"Avoid big losses. That’s the way to really make money over the years.”
— Julian Robertson
DASHBOARD
AGENDA
CROSS-ASSET DELIBERATIONS
We ended yesterday’s Quotedian with the comment that a ‘Turnaround Tuesday’ would be very welcome by investors, after three days of nearly relentless selling pressure. So, did they get that reprieve? The answer is a loud and clear: kind of …
Let’s have a look … major indices around the globe closed mostly lower, albeit only marginally so (and most indices closed below the +/- one percent mark):
However, compared to the directly preceding three or four sessions, breadth was substantially more balanced, especially in the US, where for example on the NYSE Composite index (not shown) there were more advancers than decliners:
Four out of the eleven economic sectors in the US market showed a positive one-day performance:
So, all in all, it was a relatively quiet session, especially as compared to the most recent past, which probably means investors are now in a wait-and-see mode ahead of Thurday’’s and Friday’s Jackson Hole meeting of central bankers. If I have got that right, the most expected speech should be on Friday at 4 pm CET, when Jerome Powell, chief stand-up comedian at the Federal Reserve Bank, will take the microphone.
As it was a bit of a more quiet session yesterday, in stocks at least, let’s do something fun here quickly by revisiting the shorter-term chart on the S&P 500 and its lines-in-the-sand.
To the downside, support is at 4,075 (red dotted line), a break confirming the repetition of the pattern in place since the beginning of the year of sharp rallies within the ongoing cyclical(?) bear market and would suggest a retest of the June lows. On the other side, moving above resistance at 4,325 (green dotted line) would largely increase the chances for continued prices ahead and a possible revisit of last year’s all-time highs (blasphemy!).
So, which will it be? Give me your best guess in this quick n’ dirty poll:
Asian markets are mixed this morning, with some markets as Australia, South Korea or India printing green. However, this is more than offset by a relatively larger drawdown in the Chinese and Hong Kong markets, which are seeing a pullback in excess of one percent. European and US index futures are flat.
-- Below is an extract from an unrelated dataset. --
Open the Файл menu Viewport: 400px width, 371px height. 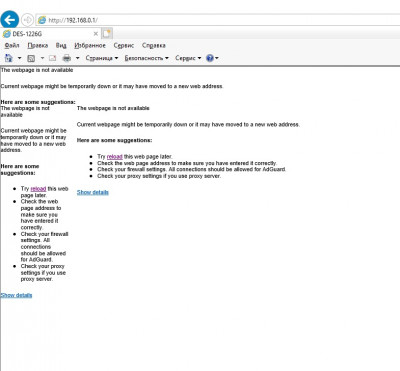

Moving into fixed income markets, the rise in yields over the past two or three weeks has been quite astonishing, especially in European markets. First, here’s a look at the Bund (German 10-year Government Bond), with an increase in excess of 50(!) basis points since early August:
But even that is dwarfed by the 91 bp increase on the Gilt (UK 10-year Government Bond):
In the US, the curve is continuing its steepening process, albeit still in inversion territory, as shorter-term yields have stopped rising, but rates at the longer end have resumed the upwards trajectory:
In currency markets, the US Dollar took a quick pause to its ascent, with pronunciation on quick. A two-legged rally in the EUR/USD ensued as first European Manufacturing PMI came in a bit less worse than expected (albeit still in contraction territory), with the second leg coming after a slightly worse than expected US Service PMI:
Albeit, as you can see from the two sessions intraday graph above, the rally has largely already dissipated again.
The US Dollar Index (DXY) itself has so far been rejected at the previous high, but given its previous history so far this year, this never has been a longer-term issue:
As a matter of fact, the chart looks like the opposite to the S&P 500 …
Let’s move on into the commodity space, where Natural Gas is continuing to get all the attention. The US pricing version (Henri Hub) hit the USD 10 mark yesterday for a first time in a long time, but then was immediately rejected:
I am not sure how long it will take, but I do think it will eventually move above that mark, and quite substantially so. I had shown this in an earlier issue of the Quotedian (last Monday?), where some analysts expected the gap between European and US pricing to largely close:
Though I am not a great believer in Fibonacci retracement levels, it is still interesting that Gold has found some footing on the 61.8% retracement from the mid-July to mid-Augst upmove:
Not sure, where the time always runs to, as I had much more to show you today, but as I like to say: Time has come to hit the Send button.
Happy Wednesday!
André
CHART OF THE DAY
There was a certain (ridiculous) debate over the past few weeks, whether the US economy was in a recession or not, with the incumbent political party trying to argue the NOT (surprise, surprise).
One segment of the economy (which makes up probably 15-20% of the overall economy) is clearly already in recession, namely Housing. And as the two charts below show, contraction to the extent currently seen, has in the past basically always lead to a nationwide economic recession
As shown in the chart below, with the exception of the mid-1960s, every time New Home Sales dropped down to or below current levels, recessions usually weren't far behind.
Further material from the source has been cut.